1 Timothy 4:7-10 - Have nothing to do with godless myths and old wives' tales; rather, train yourself to be godly. For physical training is of some value, but godliness has value for all things, holding promise for both the present life and the life to come. This is a trustworthy saying that deserves full acceptance (and for this we labor and strive), that we have put our hope in the living God, who is the Savior of all men, and especially of those who believe.

1 comment:

  1. I am always amazed (and somewhat amused) to read your blog posts and find shades of what God has been teaching me described in your words. =)

    "Focus on God and everything else will fall into place. What that meant to me was keeping myself from committing to everything."

    That first sentence pretty well sums up what He's been teaching me lately... "Don't lose focus by giving in to discouragement or despair when things aren't going the way you'd like them to; and don't lose focus by getting sidetracked when something exciting happens... Keep your eyes on Me in either case!"

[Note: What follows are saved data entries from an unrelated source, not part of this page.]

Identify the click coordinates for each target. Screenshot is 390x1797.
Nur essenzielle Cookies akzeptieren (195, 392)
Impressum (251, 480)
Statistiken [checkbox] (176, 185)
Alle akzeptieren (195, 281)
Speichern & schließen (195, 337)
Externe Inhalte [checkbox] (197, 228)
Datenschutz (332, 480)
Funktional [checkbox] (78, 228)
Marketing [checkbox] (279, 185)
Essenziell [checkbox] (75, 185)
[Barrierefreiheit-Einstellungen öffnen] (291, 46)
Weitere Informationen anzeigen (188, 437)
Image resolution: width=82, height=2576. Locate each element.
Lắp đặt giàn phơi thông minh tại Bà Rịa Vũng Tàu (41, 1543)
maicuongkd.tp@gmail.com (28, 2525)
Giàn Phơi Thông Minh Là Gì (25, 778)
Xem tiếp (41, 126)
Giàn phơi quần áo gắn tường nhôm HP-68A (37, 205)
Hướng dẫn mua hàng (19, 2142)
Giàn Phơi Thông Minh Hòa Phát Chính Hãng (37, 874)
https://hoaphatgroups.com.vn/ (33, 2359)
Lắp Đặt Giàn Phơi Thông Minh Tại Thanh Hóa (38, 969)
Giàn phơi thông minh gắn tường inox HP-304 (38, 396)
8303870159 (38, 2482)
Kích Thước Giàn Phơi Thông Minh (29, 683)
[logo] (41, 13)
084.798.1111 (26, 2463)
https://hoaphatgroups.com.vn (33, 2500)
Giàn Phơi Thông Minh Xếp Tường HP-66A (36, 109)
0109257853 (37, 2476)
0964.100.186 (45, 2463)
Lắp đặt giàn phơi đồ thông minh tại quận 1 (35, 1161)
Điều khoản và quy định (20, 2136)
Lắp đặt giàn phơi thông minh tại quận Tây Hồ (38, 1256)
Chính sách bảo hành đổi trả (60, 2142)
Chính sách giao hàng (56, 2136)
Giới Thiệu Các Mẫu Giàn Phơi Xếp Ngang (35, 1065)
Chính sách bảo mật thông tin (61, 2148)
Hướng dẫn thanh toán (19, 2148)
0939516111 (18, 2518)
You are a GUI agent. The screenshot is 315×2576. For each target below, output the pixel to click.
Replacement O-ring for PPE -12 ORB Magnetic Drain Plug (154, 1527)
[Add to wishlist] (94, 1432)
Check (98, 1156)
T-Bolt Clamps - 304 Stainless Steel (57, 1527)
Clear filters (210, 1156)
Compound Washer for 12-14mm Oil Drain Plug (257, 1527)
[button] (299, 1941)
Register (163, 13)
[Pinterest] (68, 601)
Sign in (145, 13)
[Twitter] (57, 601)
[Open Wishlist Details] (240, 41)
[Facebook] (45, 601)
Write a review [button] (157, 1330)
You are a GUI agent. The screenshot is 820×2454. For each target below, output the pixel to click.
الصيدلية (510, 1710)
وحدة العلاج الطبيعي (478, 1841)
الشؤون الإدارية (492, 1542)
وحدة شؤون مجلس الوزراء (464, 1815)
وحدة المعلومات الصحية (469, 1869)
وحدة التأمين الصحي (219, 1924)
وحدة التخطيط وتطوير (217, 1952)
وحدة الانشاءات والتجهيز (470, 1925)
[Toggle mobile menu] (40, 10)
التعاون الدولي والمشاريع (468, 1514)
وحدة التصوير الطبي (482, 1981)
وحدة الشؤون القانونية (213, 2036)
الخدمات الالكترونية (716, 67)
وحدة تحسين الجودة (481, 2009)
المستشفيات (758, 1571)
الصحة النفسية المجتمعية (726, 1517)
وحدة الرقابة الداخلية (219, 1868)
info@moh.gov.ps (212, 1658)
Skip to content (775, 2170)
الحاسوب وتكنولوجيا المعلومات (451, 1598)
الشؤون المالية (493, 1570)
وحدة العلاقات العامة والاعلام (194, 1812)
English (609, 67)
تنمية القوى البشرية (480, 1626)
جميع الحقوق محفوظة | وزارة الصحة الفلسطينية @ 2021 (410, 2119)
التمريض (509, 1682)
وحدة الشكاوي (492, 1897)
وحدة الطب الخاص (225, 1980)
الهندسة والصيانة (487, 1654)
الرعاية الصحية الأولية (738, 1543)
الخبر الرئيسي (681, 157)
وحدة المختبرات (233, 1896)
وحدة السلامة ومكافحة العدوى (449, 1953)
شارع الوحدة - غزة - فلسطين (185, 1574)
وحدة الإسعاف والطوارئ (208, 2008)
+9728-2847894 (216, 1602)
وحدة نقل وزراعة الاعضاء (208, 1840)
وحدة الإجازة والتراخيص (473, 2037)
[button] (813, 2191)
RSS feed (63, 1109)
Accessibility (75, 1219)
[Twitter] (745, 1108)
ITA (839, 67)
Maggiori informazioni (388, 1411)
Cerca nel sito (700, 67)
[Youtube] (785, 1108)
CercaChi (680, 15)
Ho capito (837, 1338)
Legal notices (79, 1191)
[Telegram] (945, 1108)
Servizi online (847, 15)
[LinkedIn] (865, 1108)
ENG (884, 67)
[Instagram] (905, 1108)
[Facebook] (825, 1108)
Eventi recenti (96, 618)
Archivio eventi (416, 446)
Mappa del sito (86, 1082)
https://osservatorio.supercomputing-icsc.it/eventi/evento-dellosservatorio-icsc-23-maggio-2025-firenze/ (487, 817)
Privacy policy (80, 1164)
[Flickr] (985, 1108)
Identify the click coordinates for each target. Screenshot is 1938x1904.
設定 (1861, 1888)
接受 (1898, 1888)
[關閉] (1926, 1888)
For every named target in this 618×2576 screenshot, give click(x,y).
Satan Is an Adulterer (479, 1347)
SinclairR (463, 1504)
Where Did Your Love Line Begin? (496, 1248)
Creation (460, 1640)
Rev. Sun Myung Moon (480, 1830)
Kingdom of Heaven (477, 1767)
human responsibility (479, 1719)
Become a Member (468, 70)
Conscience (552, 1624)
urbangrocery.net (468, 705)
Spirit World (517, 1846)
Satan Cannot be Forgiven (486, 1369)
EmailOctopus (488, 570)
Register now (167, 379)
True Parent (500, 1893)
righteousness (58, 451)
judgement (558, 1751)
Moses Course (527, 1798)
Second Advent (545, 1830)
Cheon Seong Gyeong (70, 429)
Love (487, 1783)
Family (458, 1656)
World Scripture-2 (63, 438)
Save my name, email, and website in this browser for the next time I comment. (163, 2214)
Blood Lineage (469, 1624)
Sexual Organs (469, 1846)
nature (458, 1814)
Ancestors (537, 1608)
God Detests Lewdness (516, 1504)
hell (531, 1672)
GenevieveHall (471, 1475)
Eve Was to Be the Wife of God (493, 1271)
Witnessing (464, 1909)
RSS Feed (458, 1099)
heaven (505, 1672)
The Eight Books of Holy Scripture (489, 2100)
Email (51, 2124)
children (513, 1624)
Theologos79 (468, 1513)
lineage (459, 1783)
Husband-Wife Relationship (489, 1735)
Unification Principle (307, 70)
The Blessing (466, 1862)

    And that second sentence from the portion of your post that I quoted ALMOST makes me laugh, simply because I just made an uncommon decision last week to skip a bridal shower this past Saturday, because I had an unusually busy schedule for the weekend and my friend who is getting married is not a close friend. I LOVE her and have never had any ill feelings toward her; I just knew of all the things I was COMMITTED to for the weekend, that was the logical thing to sacrifice so that my time would be better spent in places where I am more INVESTED. God has just been running this theme through my mind of being more INTENTIONAL with my time, which takes DISCIPLINE...

    I really appreciate your post because it nudges me to continue following this direction in which the Lord has been pointing me. Your walk with Him continues to inspire me! =) Keep on keepin' on friend!!